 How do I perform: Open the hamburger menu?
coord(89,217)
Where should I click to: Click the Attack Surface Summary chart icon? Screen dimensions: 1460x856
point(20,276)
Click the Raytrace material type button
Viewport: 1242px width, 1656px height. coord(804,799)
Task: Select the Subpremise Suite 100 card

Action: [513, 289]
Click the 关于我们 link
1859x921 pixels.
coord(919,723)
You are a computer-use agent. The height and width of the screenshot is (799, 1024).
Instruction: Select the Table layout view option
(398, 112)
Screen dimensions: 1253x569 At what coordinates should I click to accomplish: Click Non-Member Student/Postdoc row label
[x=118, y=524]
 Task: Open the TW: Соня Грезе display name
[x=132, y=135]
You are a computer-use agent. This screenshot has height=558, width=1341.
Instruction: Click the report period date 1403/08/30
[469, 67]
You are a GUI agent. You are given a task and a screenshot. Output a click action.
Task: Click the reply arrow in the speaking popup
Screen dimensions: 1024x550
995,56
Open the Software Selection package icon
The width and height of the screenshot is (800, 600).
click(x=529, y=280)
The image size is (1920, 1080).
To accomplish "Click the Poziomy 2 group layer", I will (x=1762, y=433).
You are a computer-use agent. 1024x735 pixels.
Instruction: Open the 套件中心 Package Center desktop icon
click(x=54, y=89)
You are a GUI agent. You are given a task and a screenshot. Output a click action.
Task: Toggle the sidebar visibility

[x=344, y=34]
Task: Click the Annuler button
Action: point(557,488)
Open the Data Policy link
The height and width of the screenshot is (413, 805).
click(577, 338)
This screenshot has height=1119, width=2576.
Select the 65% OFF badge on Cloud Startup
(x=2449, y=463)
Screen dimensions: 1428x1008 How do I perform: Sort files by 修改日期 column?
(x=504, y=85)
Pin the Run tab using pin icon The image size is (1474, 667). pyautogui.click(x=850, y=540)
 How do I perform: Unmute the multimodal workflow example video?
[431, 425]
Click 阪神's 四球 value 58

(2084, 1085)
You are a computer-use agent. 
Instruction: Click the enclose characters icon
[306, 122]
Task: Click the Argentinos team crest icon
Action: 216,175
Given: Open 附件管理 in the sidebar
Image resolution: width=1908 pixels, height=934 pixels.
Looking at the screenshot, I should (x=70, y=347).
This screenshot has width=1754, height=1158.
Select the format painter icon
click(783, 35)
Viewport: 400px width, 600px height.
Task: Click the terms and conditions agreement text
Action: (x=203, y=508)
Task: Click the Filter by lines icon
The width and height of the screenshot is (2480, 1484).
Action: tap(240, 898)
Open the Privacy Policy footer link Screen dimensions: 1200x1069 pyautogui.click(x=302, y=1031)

################

WHAT YOU SHOULD DO: Update the rows, starting with the one containing "You are a computer-use agent. The" and continuing down to the one containing "will (x=1762, y=433).", by replacing "Instruction" with "Directive" throughout. Keep everything else unchanged.

EXPECTED OUTPUT:
You are a computer-use agent. The height and width of the screenshot is (799, 1024).
Directive: Select the Table layout view option
(398, 112)
Screen dimensions: 1253x569 At what coordinates should I click to accomplish: Click Non-Member Student/Postdoc row label
[x=118, y=524]
 Task: Open the TW: Соня Грезе display name
[x=132, y=135]
You are a computer-use agent. This screenshot has height=558, width=1341.
Directive: Click the report period date 1403/08/30
[469, 67]
You are a GUI agent. You are given a task and a screenshot. Output a click action.
Task: Click the reply arrow in the speaking popup
Screen dimensions: 1024x550
995,56
Open the Software Selection package icon
The width and height of the screenshot is (800, 600).
click(x=529, y=280)
The image size is (1920, 1080).
To accomplish "Click the Poziomy 2 group layer", I will (x=1762, y=433).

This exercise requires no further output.